→ Extrait source
------------------------------

En novembre 2012, la politique de l’offre s’invitait dans le débat public français à l’occasion du rapport sur la compétitivité de l’industrie française remis par Louis Gallois à François Hollande. Plus de neuf ans plus tard, celle-ci reste toujours une priorité aux yeux de Bruno Le Maire, qui plaide même pour une étape supplémentaire lors du prochain quinquennat, avec de nouvelles baisses d’impôts et de nouvelles baisses de charges pour les entreprises.
« Nous avons jeté les bases de la reconquête industrielle pendant cinq ans, mais cela ne suffira pas. Il va falloir faire davantage et plus vite avec les mobilisations de tous les acteurs », a expliqué ce vendredi le ministre de l’Economie et des Finances lors de la présentation de ses voeux à la presse.

------------------------------

→ Lignes enregistrées
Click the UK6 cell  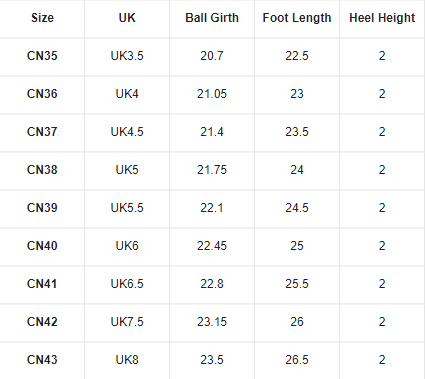coord(127,246)
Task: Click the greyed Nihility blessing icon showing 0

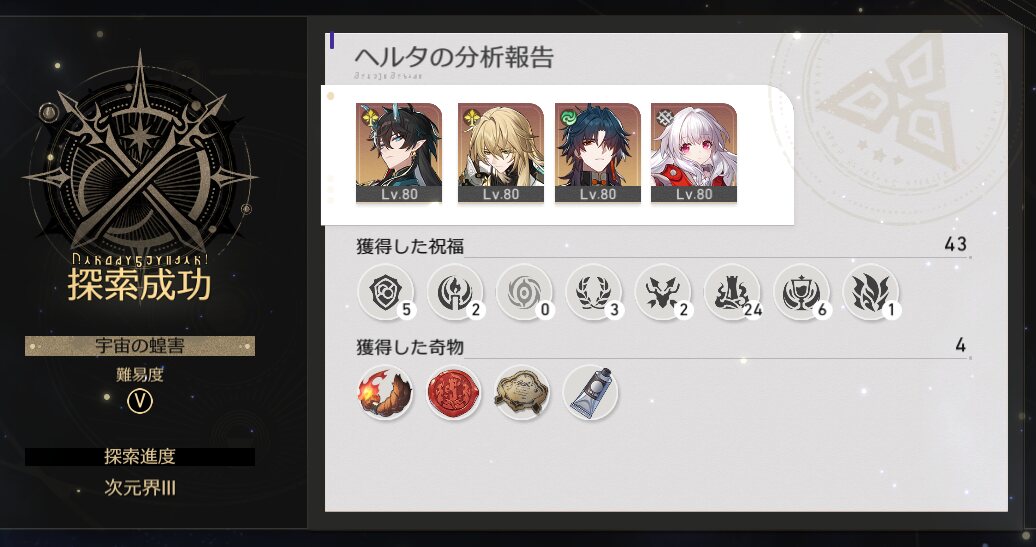Action: (x=525, y=291)
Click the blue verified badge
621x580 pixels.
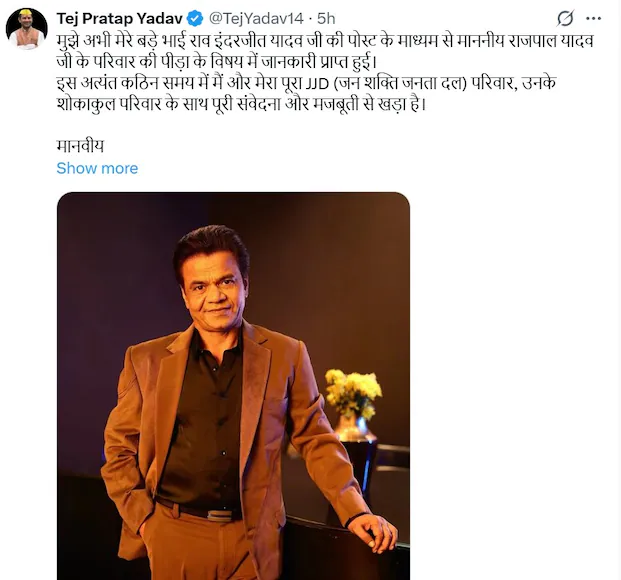194,18
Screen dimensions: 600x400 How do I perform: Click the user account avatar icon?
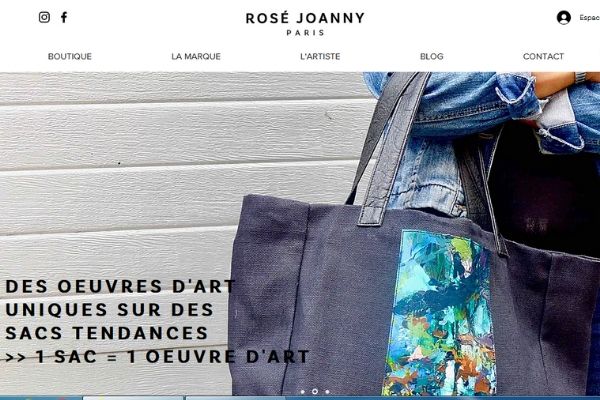click(564, 18)
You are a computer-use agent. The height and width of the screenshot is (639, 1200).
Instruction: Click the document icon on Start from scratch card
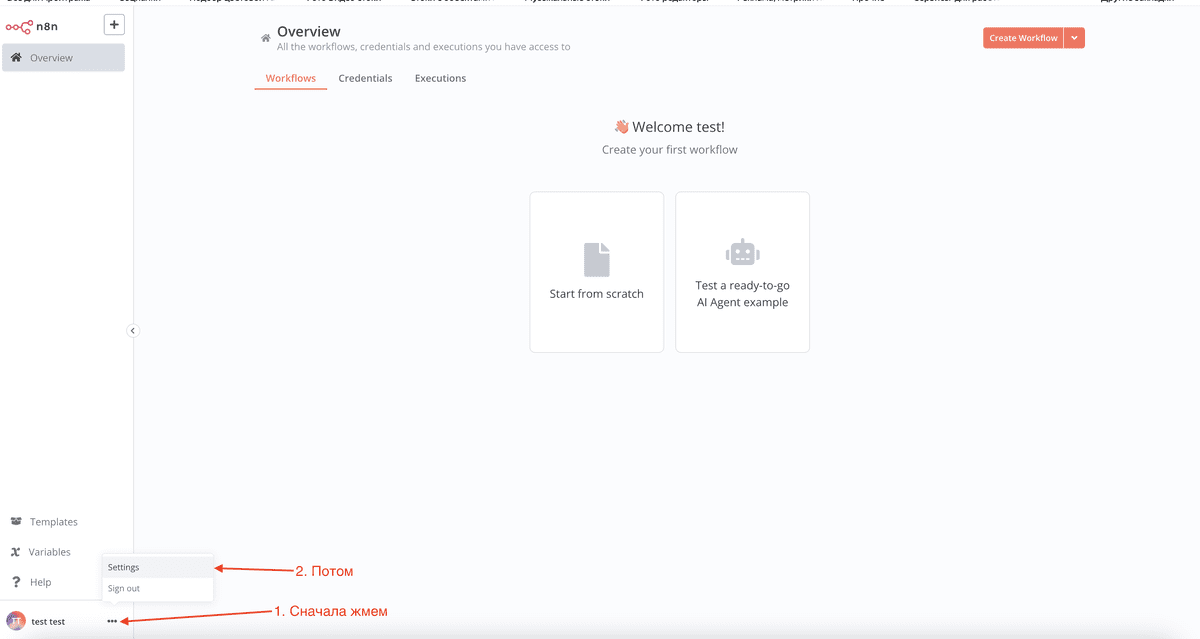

------------------------------

→ Consignes de l'exercice
[A] Réponds brièvement à ces questions sur l'extrait consacré à la politique de l'offre :
(i) En quel mois et en quelle année la politique de l'offre s'est-elle invitée dans le débat public français ?
(ii) Qui a remis le rapport sur la compétitivité de l'industrie française, et à qui ?
(iii) Pendant combien d'années, selon le ministre, les bases de la reconquête industrielle ont-elles été jetées ?
[B] Relève toutes les personnes nommées dans l'extrait consacré à la politique de l'offre.
[C] Reprends l'extrait consacré à la politique de l'offre après sa dernière phrase.

→ Tâches corrigées
[A]
(i) En novembre 2012.
(ii) Louis Gallois l'a remis à François Hollande.
(iii) Pendant cinq ans.

[B] Louis Gallois, François Hollande, Bruno Le Maire

[C]
Ce plaidoyer intervient alors que la balance commerciale française – malgré ces neuf années de politique de l’offre – vient de connaître en novembre un nouveau déficit record qui annonce un millésime 2021 particulièrement dégradé. La situation inquiète à Bercy. « C’est la conséquence d’une désertion industrielle à laquelle nous avons assisté depuis 30 ans », a jugé Bruno Le Maire, mettant dans le même sac « le manque de courage » des responsables politiques antérieurs et les chefs d’entreprise des années 1980 et 1990 qui auraient trop cédé à la tentation de la délocalisation.
Réforme de la fiscalité
A en croire l’inspirateur d’un des personnages principaux du dernier livre de Michel Houellebecq, les choses auraient commencé à changer avec le quinquennat actuel. « Nous avons fait les réformes fiscales, la simplification administrative et lancé un plan d’investissement de 30 milliards », a plaidé le ministre de l’Economie. Pas suffisant toutefois pour le locataire de Bercy, qui dit avoir fait de la « reconquête industrielle » une « obsession ».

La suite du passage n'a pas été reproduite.